Une validation prévisible. C'est sans véritable surprise que les dispositions des articles L. 2121-1, L. 2122-1 et L. 2143-3 du Code du travail sont sorties indemnes de la décision rendue par le Conseil constitutionnel le 12 novembre 2010.
Irrecevabilité de la QPC portant sur la mesure de l'audience des syndicats catégoriels dans l'entreprise. S'agissant de l'article L. 2122-2, concernant la mesure de l'audience des syndicats catégoriels dans les entreprises, son sort avait été scellé par la précédente décision rendue par le Conseil constitutionnel le 7 octobre dernier (4) ; dans la mesure, où ce texte avait été déclaré conforme dans les motifs et le dispositif de la décision, toute nouvelle QPC portant sur ce même texte devait être déclarée irrecevable, sauf improbable changement de circonstances. Il importe peu, d'ailleurs, que les griefs formulés contre le texte soient différents de ceux qui avaient été présentés devant le Conseil, à moins de considérer que de nouveaux moyens d'inconstitutionnalité pourraient caractériser un "changement de circonstances", ce qui supposerait, soit un changement dans les normes applicables au contrôle, soit une évolution de la jurisprudence constitutionnelle qui aurait fait apparaître de nouvelles "tendances", ce qui n'était bien entendu pas le cas ici (5).

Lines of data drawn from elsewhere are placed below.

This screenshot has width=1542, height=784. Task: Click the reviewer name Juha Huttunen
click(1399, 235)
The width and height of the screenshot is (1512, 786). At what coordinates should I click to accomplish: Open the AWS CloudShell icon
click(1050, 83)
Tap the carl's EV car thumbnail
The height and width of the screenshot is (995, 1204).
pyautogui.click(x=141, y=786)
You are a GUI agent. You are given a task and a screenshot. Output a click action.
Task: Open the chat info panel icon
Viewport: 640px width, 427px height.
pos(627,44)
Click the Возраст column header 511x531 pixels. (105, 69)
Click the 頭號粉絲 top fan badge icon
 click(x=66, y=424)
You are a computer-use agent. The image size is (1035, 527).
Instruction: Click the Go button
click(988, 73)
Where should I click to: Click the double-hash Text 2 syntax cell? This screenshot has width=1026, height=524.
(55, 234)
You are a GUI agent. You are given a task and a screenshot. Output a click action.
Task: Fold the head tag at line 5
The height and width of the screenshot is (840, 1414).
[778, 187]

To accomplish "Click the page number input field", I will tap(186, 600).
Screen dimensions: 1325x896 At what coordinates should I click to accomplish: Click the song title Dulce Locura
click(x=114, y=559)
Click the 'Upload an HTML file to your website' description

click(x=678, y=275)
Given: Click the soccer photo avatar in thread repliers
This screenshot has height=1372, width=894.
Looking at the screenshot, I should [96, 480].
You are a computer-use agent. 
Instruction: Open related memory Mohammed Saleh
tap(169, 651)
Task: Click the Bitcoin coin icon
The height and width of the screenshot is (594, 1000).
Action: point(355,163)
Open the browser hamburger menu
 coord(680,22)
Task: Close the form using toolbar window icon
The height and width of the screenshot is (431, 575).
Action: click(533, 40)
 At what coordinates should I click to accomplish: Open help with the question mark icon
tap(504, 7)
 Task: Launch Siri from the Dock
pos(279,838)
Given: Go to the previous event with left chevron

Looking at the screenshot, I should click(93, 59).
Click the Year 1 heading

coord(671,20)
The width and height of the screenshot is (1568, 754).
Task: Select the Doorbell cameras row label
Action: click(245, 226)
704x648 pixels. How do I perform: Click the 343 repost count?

Recevabilité des autres questions mais réponse prévisible. Le sort des articles L. 2121-1 (critères de la représentativité syndicale) et L. 2122-1 (seuil d'audience de 10 % pour les syndicats dans l'entreprise) semblait, également, réglé par les termes mêmes de la décision du 7 octobre, même si ces textes n'avaient pas été visés dans le dispositif de la décision et demeuraient donc disponibles pour une nouvelle QPC. Le Conseil constitutionnel avait, en effet, profité de l'occasion qui lui était donné de statuer sur le sort des syndicats catégoriels pour prendre position sur la constitutionnalité des nouveaux critères de la représentativité syndicale et les "valider", dans leur "principe" (6).
Dans son considérant n° 6, le Conseil avait indiqué qu'"en premier lieu, il était loisible au législateur, pour fixer les conditions de mise en oeuvre du droit des travailleurs de participer par l'intermédiaire de leurs délégués à la détermination des conditions de travail ainsi qu'à la gestion des entreprises, de définir des critères de représentativité des organisations syndicales ; que la disposition contestée tend à assurer que la négociation collective soit conduite par des organisations dont la représentativité est, notamment, fondée sur le résultat des élections professionnelles ; que le législateur a, également, entendu éviter la dispersion de la représentation syndicale ; que la liberté d'adhérer au syndicat de son choix, prévue par le sixième alinéa du Préambule de 1946 (N° Lexbase : L1356A94), n'impose pas que tous les syndicats soient reconnus comme étant représentatifs indépendamment de leur audience ; qu'en fixant le seuil de cette audience à 10 % des suffrages exprimés au premier tour des dernières élections professionnelles quel que soit le nombre de votants, le législateur n'a pas méconnu les principes énoncés aux sixième et huitième alinéas du Préambule de 1946".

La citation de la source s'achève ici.